- [Text shown]:
Rohan Gunaratna's Bio
Rohan Gunaratna is a specialist of the global threat environment, with expertise in threat groups in Asia, the Middle East and Africa. He is Head of Singapore’s International Centre for Political Violence and Terrorism Research (ICPVTR), one of the largest specialist counter terrorism research and training centres in the world.
He is also Professor of Security Studies at the S. Rajaratnam School of International Studies, Nanyang Technological University, Singapore and a Senior Fellow at the International Memorial Institute for the Prevention of Terrorism, Oklahoma, USA. Gunaratna serves on the advisory board of International Centre for Counter- Terrorism in The Hague.
He is Member of the International Advisory Board of the International Institute for Counter Terrorism in Israel and a Member of the Steering Committee of George Washington University's Homeland Security Policy Institute. Gunaratna was a Senior Fellow both at Fletcher School for Law and Diplomacy and at the United States Military Academy's Combating Terrorism Centre at West Point.
He holds a Masters in International Peace Studies from Notre Dame, US, and a Doctorate in International Relations from St. Andrews, Scotland. Invited to testify before the 9-11 Commission on the structure of Al Qaeda, Gunaratna led the specialist team that built the UN Database on Al Qaeda, Taliban and their Entities. He debriefed detainees in the U.S., Asia, Middle East including high value Al Qaeda detainees in Iraq. He chaired the inaugural International Conference on Terrorist Rehabilitation in February 2009.
Author and editor of 14 books including “Inside Al Qaeda: Global Network of Terror” (Columbia University Press), an international bestseller, Gunaratna is also
the lead author of Jane’s Counter Terrorism, a handbook for counter terrorism practitioners. His latest book with Chandler, former Chairman of the UN Monitoring Group into the Mobility, Weapons and Finance is "Countering Terrorism: Can We Meet the Threat of Global Violence?”
A litigation consultant to the U.S. Department of Justice, Gunaratna was United States expert in the Jose Padilla trial.
Ami M. Angell's Bio
Ami M. Angell, PhD, LLM is currently a Research Fellow at the International Centre for Political Violence and Terrorism Research. She has spent a substantial amount of time working in the Middle East including 44 months in Iraq (2005-2008) and 24 months in the Occupied Palestinian Territories and Israel. She has also worked and lived in Lebanon, Jordan, Qatar, Italy, Switzerland, France and England. While in Iraq, Angell’s primary focus was working alongside the U.S. military in detention operations. She resided primarily at Camp Bucca- then considered the largest detainee facility in the world with over 20,000 Iraqi detainees. As Program Lead for Operational Support and Services (OSS) she was responsible for the direct supervision and implementation of detainee rehabilitation programs to include religious discussion, education, vocational training, creative arts and civics. This included daily active interaction with the terrorist detainee population in addition to the hire and oversight of 150 local Iraqi professionals who lived on base and directly administered the programs.

- [Brief 1]:
According to the bios, how many months did Angell spend in Iraq?
- [Brief 2]:
Using the bios, explain what Angell's work as Program Lead for Operational Support and Services involved.
- [Brief 3]:
Reproduce word for word the part of the bios that opens with the words containing "He is also Professor" and closes with "at West Point.".
The lines that follow were drawn from a different source.

- [Entries provided]:
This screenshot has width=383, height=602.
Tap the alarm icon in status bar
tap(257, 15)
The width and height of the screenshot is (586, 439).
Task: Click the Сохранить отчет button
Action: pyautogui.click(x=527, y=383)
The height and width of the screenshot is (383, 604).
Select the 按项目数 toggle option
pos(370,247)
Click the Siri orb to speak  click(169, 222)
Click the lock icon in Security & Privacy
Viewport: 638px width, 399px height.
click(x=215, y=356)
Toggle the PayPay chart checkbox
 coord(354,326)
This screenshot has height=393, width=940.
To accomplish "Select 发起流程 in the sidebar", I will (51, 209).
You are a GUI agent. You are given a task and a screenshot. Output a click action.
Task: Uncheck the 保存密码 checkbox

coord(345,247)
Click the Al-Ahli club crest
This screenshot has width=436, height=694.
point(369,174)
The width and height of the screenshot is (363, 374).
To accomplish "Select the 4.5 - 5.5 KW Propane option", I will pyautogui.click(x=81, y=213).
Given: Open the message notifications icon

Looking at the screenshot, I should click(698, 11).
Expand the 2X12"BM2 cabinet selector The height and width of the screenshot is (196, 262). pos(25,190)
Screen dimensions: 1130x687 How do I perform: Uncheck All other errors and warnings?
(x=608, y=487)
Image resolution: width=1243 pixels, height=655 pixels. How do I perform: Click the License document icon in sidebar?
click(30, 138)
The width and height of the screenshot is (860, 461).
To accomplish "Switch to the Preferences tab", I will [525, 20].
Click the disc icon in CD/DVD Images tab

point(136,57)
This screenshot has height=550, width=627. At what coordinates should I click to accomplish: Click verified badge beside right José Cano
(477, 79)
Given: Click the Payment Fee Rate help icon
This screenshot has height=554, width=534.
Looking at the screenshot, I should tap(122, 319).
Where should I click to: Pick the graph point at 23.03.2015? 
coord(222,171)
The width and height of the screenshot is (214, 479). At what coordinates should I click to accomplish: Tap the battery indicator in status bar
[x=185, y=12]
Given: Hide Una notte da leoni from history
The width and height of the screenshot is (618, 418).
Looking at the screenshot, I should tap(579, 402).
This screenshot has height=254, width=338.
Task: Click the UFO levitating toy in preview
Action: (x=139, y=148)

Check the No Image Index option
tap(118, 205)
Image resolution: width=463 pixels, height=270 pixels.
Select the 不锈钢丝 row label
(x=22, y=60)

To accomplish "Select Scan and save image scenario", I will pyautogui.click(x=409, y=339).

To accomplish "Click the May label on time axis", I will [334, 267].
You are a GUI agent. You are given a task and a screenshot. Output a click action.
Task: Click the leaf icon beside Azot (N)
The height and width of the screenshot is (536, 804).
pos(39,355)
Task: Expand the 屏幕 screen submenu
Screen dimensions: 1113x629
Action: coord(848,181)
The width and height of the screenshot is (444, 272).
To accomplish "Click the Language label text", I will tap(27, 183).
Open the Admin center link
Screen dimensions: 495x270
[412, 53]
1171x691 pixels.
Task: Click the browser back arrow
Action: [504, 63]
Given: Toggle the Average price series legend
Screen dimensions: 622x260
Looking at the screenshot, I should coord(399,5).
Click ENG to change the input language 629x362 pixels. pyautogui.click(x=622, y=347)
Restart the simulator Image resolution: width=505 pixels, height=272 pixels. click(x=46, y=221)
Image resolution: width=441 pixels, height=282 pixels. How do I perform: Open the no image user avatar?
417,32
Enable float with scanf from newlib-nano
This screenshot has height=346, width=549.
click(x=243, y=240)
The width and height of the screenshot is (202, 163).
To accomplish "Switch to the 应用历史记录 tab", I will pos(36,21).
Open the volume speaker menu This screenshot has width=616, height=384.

- [Answer space 1]:
Angell spent 44 months in Iraq, from 2005 to 2008.

- [Answer space 2]:
She directly supervised and implemented detainee rehabilitation programs covering religious discussion, education, vocational training, creative arts and civics. The work included daily active interaction with the terrorist detainee population. She also hired and oversaw 150 local Iraqi professionals who lived on base and administered the programs.

- [Answer space 3]:
He is also Professor of Security Studies at the S. Rajaratnam School of International Studies, Nanyang Technological University, Singapore and a Senior Fellow at the International Memorial Institute for the Prevention of Terrorism, Oklahoma, USA. Gunaratna serves on the advisory board of International Centre for Counter- Terrorism in The Hague.
He is Member of the International Advisory Board of the International Institute for Counter Terrorism in Israel and a Member of the Steering Committee of George Washington University's Homeland Security Policy Institute. Gunaratna was a Senior Fellow both at Fletcher School for Law and Diplomacy and at the United States Military Academy's Combating Terrorism Centre at West Point.